U.S. Secretary of the Army Eric Fanning was reported to have contacted the leaders of the Tribe of the intent of the administration to put a stop to construction of the pipeline.
Archambault's release states that instead of crossing the lake, the U.S. Army-DAPL plan now includes an "environmental impact statement" to analyze the suitability of other pipeline routes.
If completed, the proposed, partially constructed pipeline is intended to transport shale oil from the Bakken oil fields, 1,172 miles to an oil tank farm located Patoka, Illinois, through Iowa and South Dakota.
Jo-Ellen Darcy, the assistant secretary for civil works with the U.S. Army, spoke about the military's intent to work together with the Standing Rock Tribe to find "alternate routes" other than underneath Lake Oahe.
Sixty-three-year-old member of the Standing Rock Sioux Geraldine Agard was said to credit the decision by the Army to a prayer circle conducted earlier in the day, thought to have potentially been the largest ever. Ms. Agard described being "in shock," but also "thrilled."
Celebrations were said to have erupted at the protest site with the news about the DAPL, halted construction, and thoughts toward the futures, including drum circles and fires.
However, not all observers felt satisfied with the news.
"They say one thing and do another," a member of Standing Rock Sioux known as Ghost was quoted by USA Today."We wholeheartedly support the decision of the administration and commend with the utmost gratitude the courage it took on the part of President Obama, the Army Corps, the Department of Justice and the Department of the Interior to take steps to correct the course of history and to do the right thing," the Sioux release with regard to the U.S. Army-Standing Rock situation states.
The Standing Rock Sioux expressed hope that President-elect Donald Trump and North Dakota Jack Governor Dalrymple will "respect this decision and understand the complex process" that has led the U.S Army and the Standing Rock Sioux Tribe to this point.
It has been noted that Donald Trump could overturn the move by the Obama administration once he has taken office on January 20.
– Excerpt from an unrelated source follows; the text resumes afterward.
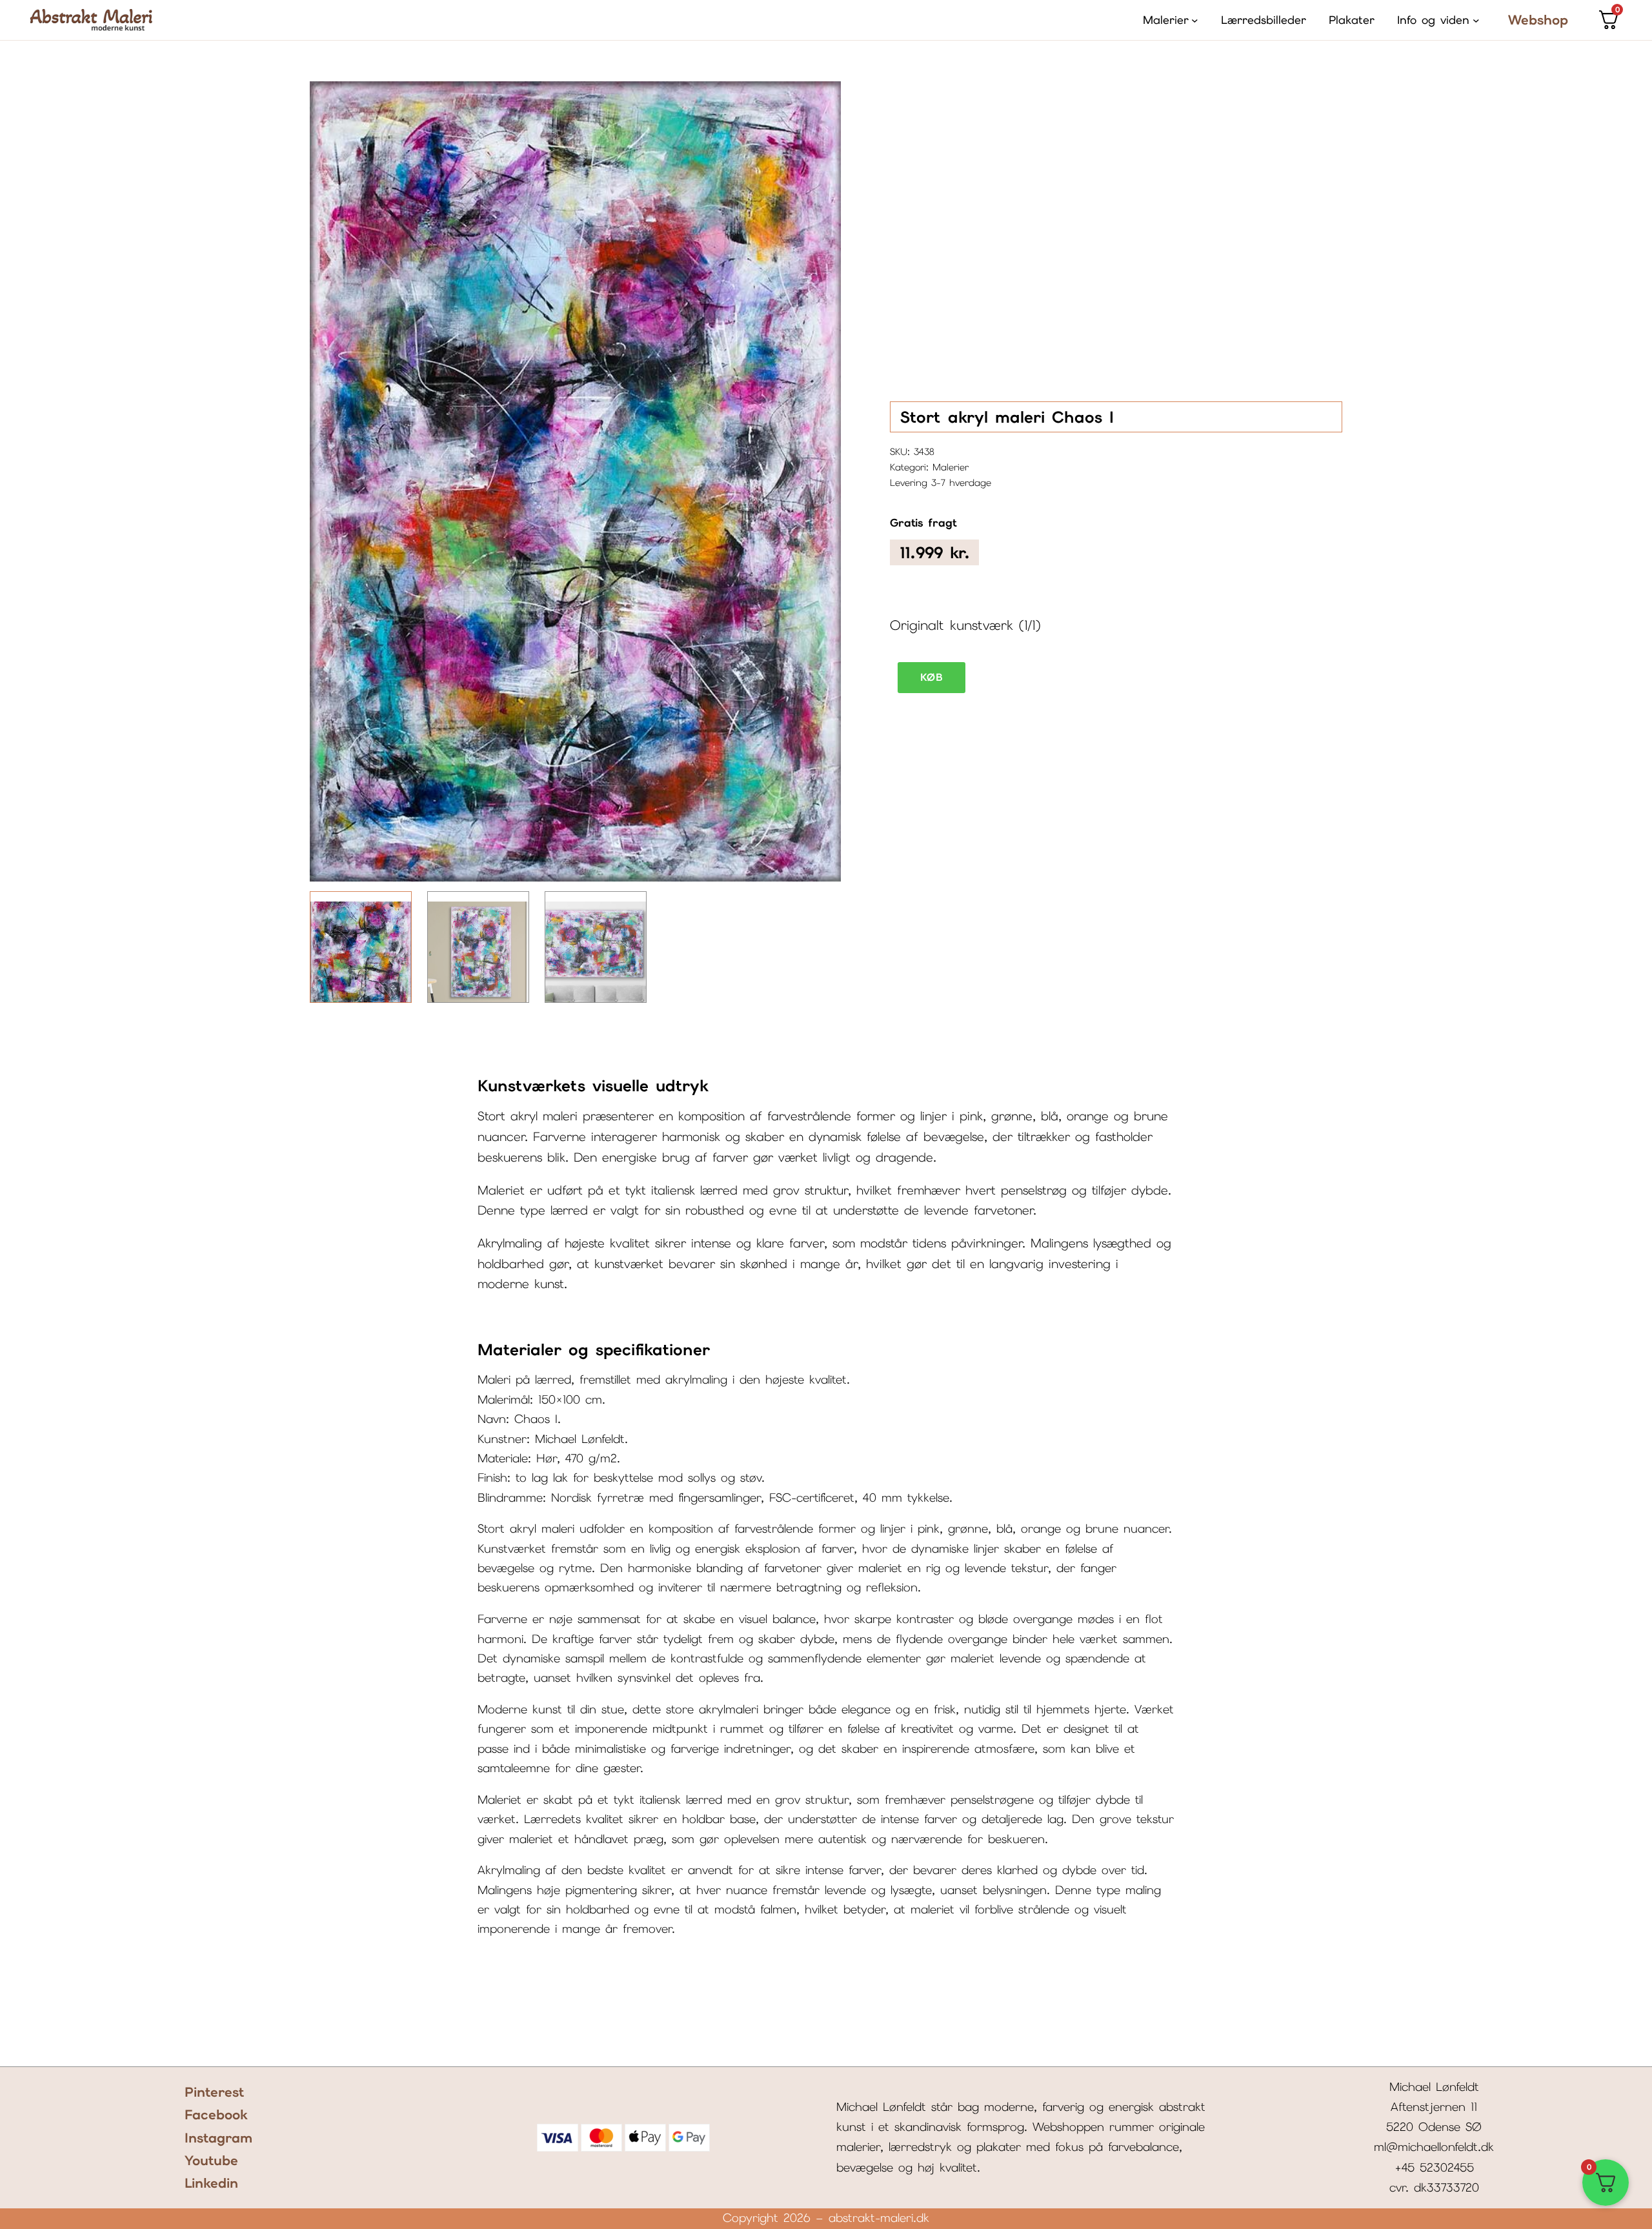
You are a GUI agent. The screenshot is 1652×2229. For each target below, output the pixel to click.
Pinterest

The Tribe specifically addressed tensions that had mounted between members and the many law enforcement agencies involved in the Standing Rock DAPL conflict, stating a desire that the two groups can "heal our relationship" and continue to ensure the "safety" and "protect the lives" of people involved.
The statement continues, describing a system "stacked" against the Tribe and the courage displayed by President Obama and his administration.
A pro-pipeline lobbyist, Craig Stevens with the Midwest Alliance for Infrastructure Now, called the move by the Army Corp of Engineers a "rejection" of the involved judicial system and regulatory systems.
Stevens professed a hope that this is not the "final word" on the Dakota Access Pipeline and noted that President-elect Trump will take office in 47 days.